Mr Obama's aide, Ms Valerie Jarrett, fell off a Chicago kerb several weeks ago while her thumbs were flying on her Blackberry. 'I didn't see the sidewalk, and I twisted my ankle,' she said.

Ms Jarrett got off easy.

The American College of Emergency Physicians issued an alert this week warning of the danger of more serious accidents involving oblivious texters.

Emergency room doctors cite rising reports nationwide of injuries involving text-messaging pedestrians, cyclists, in-line skaters and motorists. Most involve scrapes, cuts and sprains from texters who walked into lamp posts or walls or tripped over kerbs.

But doctors say they know of at least two fatal cases in California.

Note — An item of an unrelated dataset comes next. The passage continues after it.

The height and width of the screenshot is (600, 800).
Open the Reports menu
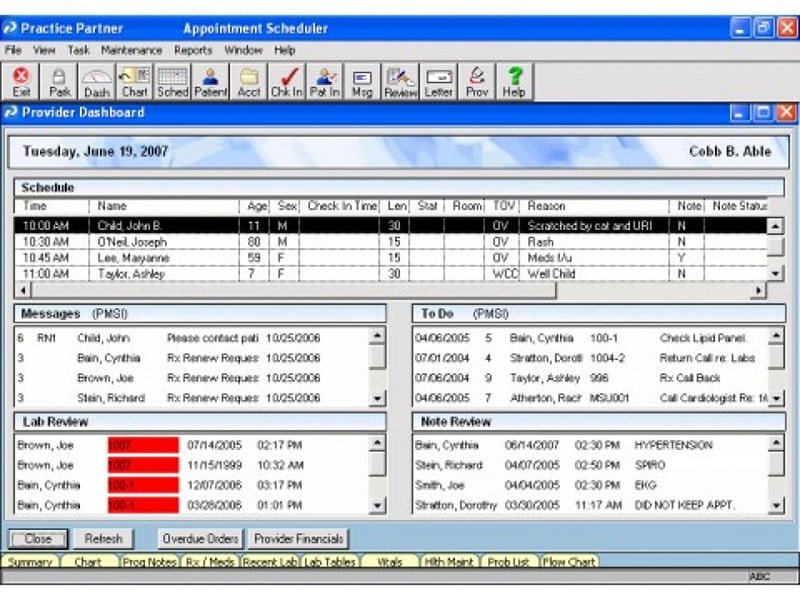coord(193,50)

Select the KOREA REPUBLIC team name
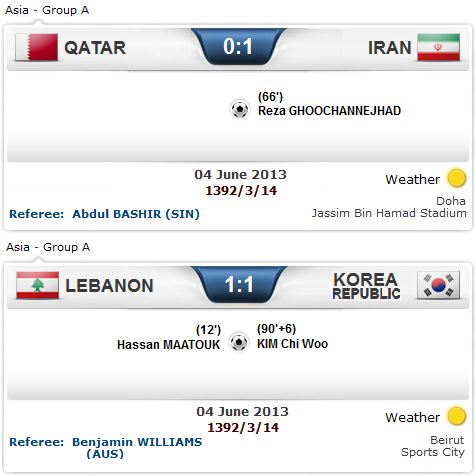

A San Francisco woman was killed by a truck earlier this year when she stepped off a kerb while texting, and a Bakersfield man was killed last year by a car as he was texting while crossing the street.

The United States Consumer Product Safety Commission has no national estimates on how common texting-related injuries are.

But among the reports it has received: A 15-year-old girl fell off her horse while texting, suffering head and back injuries, and a 13-year-old girl suffered burns after texting her boyfriend while cooking noodles.

Dr James Adams, chairman of emergency medicine at Northwestern Memorial Hospital in Chicago, has treated minor texting-related injuries. 'Common sense isn't always common,' he said.

Sometimes, even among doctors. 'I have to admit I started a text while I was driving, and then I said, 'This is so stupid', so I stopped,' he said.

Dr Patrick Walsh, an emergency physician in Bakersfield, California, is a texter, too, but he tries to remind himself to do it intelligently.

'We think we're multi-tasking, but we're not. You're focusing on one task for a split second, then focusing on another one, and with something moving at 64 kmh like a car, it just takes a couple of seconds to be hit.'

Dr Walsh said on a recent visit to Ireland, he noticed a government campaign against texting and walking, aimed at teenagers. The message echoes the US emergency doctors' advice.

'We don't want to sound like some stern schoolmistress, telling people 'don't text on your cellphone'. But when you're texting, look around,' he said.